* [AIM OF THE EXERCISE] From the line with "Imprint (38, 2467)" through the line with "[region] (107, 2150)", repeat the entries verbatim, both end lines included, and add nothing.

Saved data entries
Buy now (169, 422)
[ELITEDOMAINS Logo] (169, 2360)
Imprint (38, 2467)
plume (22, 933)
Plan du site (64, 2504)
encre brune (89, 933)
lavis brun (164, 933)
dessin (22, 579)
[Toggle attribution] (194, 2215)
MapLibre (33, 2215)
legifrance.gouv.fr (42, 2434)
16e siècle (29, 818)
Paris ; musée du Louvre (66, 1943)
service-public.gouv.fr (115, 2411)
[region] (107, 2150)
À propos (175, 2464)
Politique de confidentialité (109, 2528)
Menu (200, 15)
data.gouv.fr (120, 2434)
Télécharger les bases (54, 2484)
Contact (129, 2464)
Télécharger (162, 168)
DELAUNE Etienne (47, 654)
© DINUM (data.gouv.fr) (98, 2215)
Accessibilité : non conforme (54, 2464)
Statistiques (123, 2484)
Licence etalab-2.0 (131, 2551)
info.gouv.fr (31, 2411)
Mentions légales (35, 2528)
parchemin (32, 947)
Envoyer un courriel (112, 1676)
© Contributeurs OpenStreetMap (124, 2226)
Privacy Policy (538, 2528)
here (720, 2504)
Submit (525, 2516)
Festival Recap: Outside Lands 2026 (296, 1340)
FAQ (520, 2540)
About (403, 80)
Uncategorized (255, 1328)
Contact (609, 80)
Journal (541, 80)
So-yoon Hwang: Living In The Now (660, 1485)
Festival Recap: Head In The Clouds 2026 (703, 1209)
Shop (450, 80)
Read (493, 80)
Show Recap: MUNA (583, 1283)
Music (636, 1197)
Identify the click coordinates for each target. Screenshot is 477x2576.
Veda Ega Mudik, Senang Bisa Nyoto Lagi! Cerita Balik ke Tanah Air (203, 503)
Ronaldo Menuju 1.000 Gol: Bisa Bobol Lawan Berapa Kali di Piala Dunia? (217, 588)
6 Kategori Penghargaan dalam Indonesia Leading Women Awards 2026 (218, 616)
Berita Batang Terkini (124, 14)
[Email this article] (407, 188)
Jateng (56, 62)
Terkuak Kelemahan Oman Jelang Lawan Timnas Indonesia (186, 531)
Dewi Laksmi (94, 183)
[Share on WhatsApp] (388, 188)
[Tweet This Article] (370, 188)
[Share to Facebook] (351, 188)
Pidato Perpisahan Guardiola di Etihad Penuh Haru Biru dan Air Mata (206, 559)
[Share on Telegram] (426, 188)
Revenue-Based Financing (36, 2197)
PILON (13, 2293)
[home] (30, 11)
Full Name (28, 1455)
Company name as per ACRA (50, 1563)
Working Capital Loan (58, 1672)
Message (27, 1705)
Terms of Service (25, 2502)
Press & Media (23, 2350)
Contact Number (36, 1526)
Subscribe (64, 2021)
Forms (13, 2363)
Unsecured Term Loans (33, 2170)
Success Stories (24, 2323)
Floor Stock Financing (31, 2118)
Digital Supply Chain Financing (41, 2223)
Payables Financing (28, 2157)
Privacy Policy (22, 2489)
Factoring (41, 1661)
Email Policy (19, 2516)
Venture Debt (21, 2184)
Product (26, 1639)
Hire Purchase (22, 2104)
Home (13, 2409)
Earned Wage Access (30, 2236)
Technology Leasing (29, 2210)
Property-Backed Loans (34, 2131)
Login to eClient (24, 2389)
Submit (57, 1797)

* [ANSWER SECTION]
Imprint (38, 2467)
plume (22, 933)
Plan du site (64, 2504)
encre brune (89, 933)
lavis brun (164, 933)
dessin (22, 579)
[Toggle attribution] (194, 2215)
MapLibre (33, 2215)
legifrance.gouv.fr (42, 2434)
16e siècle (29, 818)
Paris ; musée du Louvre (66, 1943)
service-public.gouv.fr (115, 2411)
[region] (107, 2150)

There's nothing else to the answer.